Trulia: Just One-Third of U.S. Properties Past Pre-Recession Peak
For all the talk about soaring home prices and recovery from the Great Recession, Trulia Chief Economist Ralph McLaughlin has a more sober assessment.
In a new blog from Trulia, San Francisco (https://www.trulia.com/blog/trends/home-value-recovery-2017/), McLaughlin noted that only one-third of homes have surpassed their pre-recession peak value. Those that have are being helped by increasing incomes, strong population growth and low vacancy rates in their respective markets. But McLauglin said many gaps remain.
“When it comes to the value of individual homes, the U.S. housing market has yet to recover,” McLaughlin said. “What’s more, the geography of the housing market recovery has been uneven.”
For example, while 98% of homes in places such as Denver and San Francisco have reached their pre-recession peaks, fewer than 3% of homes in Las Vegas and Tucson, Ariz., have done so.
Trulia studied property-level home value recovery nationally and in the 100 largest U.S. metro areas by comparing the nominal value of each home as of March 1 to the nominal peak value of that home prior to the onset of the Great Recession (Dec. 1, 2009). The study found the majority of homes in the U.S. have not recovered to their pre-recession peak, but several markets have either fully recovered, or not recovered much at all.
Key findings:
–Nationally, just 34.2% of all homes have recovered to their pre-recession peak value.

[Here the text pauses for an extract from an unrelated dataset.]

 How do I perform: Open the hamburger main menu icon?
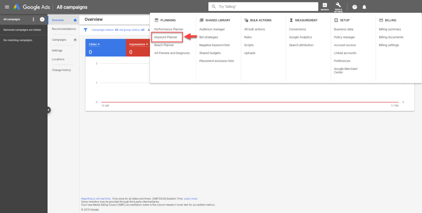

–Among the largest 100 metros, the share of homes that have recovered range from less than 3% in Las Vegas, Tucson and Fresno, Calif., to more than 94% in Denver, San Francisco and Oklahoma City.
–Markets with the strongest income growth between December 2009 and January 2017–such as San Francisco, Seattle and San Jose, Calif.–have seen the largest share of homes pass their pre-recession peak values, while markets with the weakest income growth–such as Las Vegas, Daytona Beach, Fla., and Worcester, Mass.–largely remain below their peak values.
“You’re more likely to encounter a home in the U.S. that hasn’t recovered than has,” McLaughlin said. “After the recession ended in June 2009, the housing market continued reeling from the foreclosure crisis, sending the share of recovered homes to a low of just 7% in April 2012. Since then, the recovery has been slow and steady, climbing by about 5 to 6 percentage points each year. At this rate, we won’t see 100% of homes reach their pre-recession peak until approximately September 2025.”
McLaughlin said across the largest metropolitan areas, the recovery has been limited to a mix of economically booming metros in the West and metros in the South that were relatively unaffected by the housing market downturn. “Outside of these metros, the recovery looks very different, as the majority of zip codes with at least half of homes recovered are limited to the U.S. heartland and the Pacific Northwest.”
McLaughlin said income growth seems to be primary differentiator when it comes to explaining why some metros are more recovered than others. “Population growth and post-recession vacancy rates play a secondary role while job growth is likely affecting the recovery indirectly through its correlation with income,” he said.